Some of these mitigations are available “optionally.” I mean like in the case of Vbox, as an example, the L1Df vuln can be mitigated on a per machine basis on commandline using “VBoxManage modifyvm…”
There are 4 total commands specific to this particular vuln, and documentation says “perf degradation can be SEVERE…”
I have these options enabled in my machines, including Whonix and do not notice any performance issues. Perhaps others would? I guess the chip makes a difference?
Commands: --l1d-flush-on-vm-entry on, --l1d-flush-on-sched on, --ibpb-on-vm-entry on, --ibpb-on-vm-exit on.
There is also a set of commands for other vulns that I have not enabled. According to logs on non-Whonix Debian virtual machines, with the above commands enabled, spectre v1 and v2 are mitigated, MDS is mitigated using a clearing of cpu buffers, but warns for full mitigation to turn off smt (hyperthreading). It lists Spec. Store bypass a still vulnerable though. Since Spec. Store Bypass has been mitigated on the host through a microcode update, is the VM still vulnerable? I am not sure.
On my host(s), everything is mitigated.
A copy of the vm logs:
Jan 28 20:33:32 host kernel: Spectre V1 : Mitigation: usercopy/swapgs barriers and __user pointer sanitization
Jan 28 20:33:32 host kernel: Spectre V2 : Mitigation: Full generic retpoline
Jan 28 20:33:32 host kernel: Spectre V2 : Spectre v2 / SpectreRSB mitigation: Filling RSB on context switch
Jan 28 20:33:32 host kernel: Speculative Store Bypass: Vulnerable
Jan 28 20:33:32 host kernel: MDS: Mitigation: Clear CPU buffers
EDIT: Here is a good list of mitigations that @Patrick posted some time ago:
https://github.com/Whonix/Whonix/blob/master/build-steps.d/2600_create-vbox-vm
Observations:
I notice that MDS mitigates along the same lines in the VM as on the hosts. Like if you mitigate mds on host, the virtual machine follows that and displays the same mitigation in the virtual machine. The Speculative Store Bypass does not for some reason, despite being mitigated on the host. Interesting though that for MDS, there is an associated VBoxManage command, 2 of them to clear on vm entry and/or on vm exit. There is also a --spec-ctl on | off option as well which I do not have enabled on the VMs.

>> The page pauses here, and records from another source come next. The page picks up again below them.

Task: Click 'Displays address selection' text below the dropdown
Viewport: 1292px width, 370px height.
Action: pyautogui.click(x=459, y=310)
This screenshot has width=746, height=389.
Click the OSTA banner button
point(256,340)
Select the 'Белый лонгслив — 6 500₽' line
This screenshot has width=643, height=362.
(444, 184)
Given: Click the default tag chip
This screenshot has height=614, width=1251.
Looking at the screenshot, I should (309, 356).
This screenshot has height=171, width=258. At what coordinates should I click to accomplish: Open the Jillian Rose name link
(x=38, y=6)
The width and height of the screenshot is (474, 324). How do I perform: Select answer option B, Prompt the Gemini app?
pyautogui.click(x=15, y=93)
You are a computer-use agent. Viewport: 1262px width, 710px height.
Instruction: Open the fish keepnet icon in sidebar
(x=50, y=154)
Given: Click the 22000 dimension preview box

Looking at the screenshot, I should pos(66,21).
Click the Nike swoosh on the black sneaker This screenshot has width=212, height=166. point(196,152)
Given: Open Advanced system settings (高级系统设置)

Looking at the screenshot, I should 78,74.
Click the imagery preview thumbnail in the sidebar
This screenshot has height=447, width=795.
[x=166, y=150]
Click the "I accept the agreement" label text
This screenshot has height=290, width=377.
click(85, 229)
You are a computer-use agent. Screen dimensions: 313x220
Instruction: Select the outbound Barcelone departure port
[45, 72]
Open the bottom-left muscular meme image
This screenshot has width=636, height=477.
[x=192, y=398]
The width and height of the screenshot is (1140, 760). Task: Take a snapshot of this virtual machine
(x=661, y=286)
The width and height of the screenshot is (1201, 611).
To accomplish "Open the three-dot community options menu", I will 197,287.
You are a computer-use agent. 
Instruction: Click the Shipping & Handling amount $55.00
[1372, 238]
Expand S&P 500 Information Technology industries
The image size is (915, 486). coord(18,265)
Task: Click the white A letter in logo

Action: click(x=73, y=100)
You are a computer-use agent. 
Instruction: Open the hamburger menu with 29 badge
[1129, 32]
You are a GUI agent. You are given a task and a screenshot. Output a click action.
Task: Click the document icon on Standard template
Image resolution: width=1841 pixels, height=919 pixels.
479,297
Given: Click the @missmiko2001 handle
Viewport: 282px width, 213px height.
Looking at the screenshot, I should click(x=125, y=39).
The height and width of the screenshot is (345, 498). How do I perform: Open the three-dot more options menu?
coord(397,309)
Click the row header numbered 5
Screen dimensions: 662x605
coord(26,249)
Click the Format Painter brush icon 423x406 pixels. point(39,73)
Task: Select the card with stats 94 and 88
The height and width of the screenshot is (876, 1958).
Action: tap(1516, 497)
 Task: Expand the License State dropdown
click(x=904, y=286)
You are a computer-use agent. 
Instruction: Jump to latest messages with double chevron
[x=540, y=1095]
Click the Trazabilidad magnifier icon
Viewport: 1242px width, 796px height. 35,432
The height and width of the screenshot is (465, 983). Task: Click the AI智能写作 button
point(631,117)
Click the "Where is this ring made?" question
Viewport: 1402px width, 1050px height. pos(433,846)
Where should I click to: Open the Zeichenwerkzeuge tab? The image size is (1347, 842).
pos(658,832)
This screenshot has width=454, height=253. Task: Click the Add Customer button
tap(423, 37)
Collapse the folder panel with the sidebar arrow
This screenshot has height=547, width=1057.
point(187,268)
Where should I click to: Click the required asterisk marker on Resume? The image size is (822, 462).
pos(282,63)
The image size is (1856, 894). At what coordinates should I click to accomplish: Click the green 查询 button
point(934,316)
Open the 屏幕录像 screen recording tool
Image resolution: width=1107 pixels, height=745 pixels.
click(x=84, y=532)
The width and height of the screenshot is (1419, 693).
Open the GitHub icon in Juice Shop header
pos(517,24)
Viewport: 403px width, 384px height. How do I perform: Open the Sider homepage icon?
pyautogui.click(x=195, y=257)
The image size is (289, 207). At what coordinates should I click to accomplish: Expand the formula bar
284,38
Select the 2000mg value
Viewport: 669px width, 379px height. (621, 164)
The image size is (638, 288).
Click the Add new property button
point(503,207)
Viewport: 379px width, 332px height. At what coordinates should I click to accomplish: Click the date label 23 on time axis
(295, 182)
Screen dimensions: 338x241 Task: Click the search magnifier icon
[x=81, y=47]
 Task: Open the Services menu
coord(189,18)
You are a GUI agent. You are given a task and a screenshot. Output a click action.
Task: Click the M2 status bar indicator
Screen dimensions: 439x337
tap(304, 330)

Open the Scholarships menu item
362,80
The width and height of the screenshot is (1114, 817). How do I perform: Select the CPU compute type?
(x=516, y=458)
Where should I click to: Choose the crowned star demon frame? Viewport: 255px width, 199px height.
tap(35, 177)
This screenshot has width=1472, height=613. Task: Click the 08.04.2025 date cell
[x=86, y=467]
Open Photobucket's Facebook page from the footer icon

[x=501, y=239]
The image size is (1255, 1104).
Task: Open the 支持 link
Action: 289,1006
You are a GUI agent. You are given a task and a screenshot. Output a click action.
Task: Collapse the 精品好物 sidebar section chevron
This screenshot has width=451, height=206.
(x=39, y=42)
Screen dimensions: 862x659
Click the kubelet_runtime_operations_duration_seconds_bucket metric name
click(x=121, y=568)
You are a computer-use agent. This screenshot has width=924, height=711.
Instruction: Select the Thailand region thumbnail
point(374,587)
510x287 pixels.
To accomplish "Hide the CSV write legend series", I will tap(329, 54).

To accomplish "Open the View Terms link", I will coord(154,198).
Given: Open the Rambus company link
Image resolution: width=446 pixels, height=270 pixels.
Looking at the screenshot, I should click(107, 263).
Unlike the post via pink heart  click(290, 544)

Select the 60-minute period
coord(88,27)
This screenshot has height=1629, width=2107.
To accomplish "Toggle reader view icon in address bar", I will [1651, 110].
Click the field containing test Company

On the Debian VMs, the only vulns listed as active is Speculative Store Bypass, and something called itlb_multithit according to /sys/devices/system/cpu/vulnerabilities. There is an entry for tsx_async_abort but it says “Not affected” inside the file. Obviously disabling hyperthreading on the host would take care of itlb_multihit. When it (hyperthreading) is disabled, the Debian VM is not vulnerable anymore.